## Data listing
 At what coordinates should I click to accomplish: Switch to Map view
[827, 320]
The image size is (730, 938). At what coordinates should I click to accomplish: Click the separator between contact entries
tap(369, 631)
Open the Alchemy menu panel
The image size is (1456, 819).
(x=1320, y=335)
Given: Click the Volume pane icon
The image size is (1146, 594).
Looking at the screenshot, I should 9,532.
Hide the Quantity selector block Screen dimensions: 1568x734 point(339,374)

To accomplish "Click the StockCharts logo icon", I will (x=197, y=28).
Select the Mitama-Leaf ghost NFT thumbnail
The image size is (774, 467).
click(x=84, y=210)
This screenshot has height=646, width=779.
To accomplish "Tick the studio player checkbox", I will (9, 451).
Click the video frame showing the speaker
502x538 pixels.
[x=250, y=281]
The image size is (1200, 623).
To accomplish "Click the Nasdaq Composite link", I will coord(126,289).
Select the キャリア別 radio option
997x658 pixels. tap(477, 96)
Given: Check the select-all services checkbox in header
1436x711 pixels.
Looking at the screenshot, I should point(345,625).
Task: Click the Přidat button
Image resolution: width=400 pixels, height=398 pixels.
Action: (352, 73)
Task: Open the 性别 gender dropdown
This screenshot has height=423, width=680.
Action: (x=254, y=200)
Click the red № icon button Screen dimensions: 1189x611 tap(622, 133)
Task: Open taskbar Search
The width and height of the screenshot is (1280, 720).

## What to produce
Write out each entry above exactly as it is written.

## Solved problem
 At what coordinates should I click to accomplish: Switch to Map view
[827, 320]
The image size is (730, 938). At what coordinates should I click to accomplish: Click the separator between contact entries
tap(369, 631)
Open the Alchemy menu panel
The image size is (1456, 819).
(x=1320, y=335)
Given: Click the Volume pane icon
The image size is (1146, 594).
Looking at the screenshot, I should 9,532.
Hide the Quantity selector block Screen dimensions: 1568x734 point(339,374)

To accomplish "Click the StockCharts logo icon", I will (x=197, y=28).
Select the Mitama-Leaf ghost NFT thumbnail
The image size is (774, 467).
click(x=84, y=210)
This screenshot has height=646, width=779.
To accomplish "Tick the studio player checkbox", I will (9, 451).
Click the video frame showing the speaker
502x538 pixels.
[x=250, y=281]
The image size is (1200, 623).
To accomplish "Click the Nasdaq Composite link", I will coord(126,289).
Select the キャリア別 radio option
997x658 pixels. tap(477, 96)
Given: Check the select-all services checkbox in header
1436x711 pixels.
Looking at the screenshot, I should point(345,625).
Task: Click the Přidat button
Image resolution: width=400 pixels, height=398 pixels.
Action: (352, 73)
Task: Open the 性别 gender dropdown
This screenshot has height=423, width=680.
Action: (x=254, y=200)
Click the red № icon button Screen dimensions: 1189x611 tap(622, 133)
Task: Open taskbar Search
The width and height of the screenshot is (1280, 720).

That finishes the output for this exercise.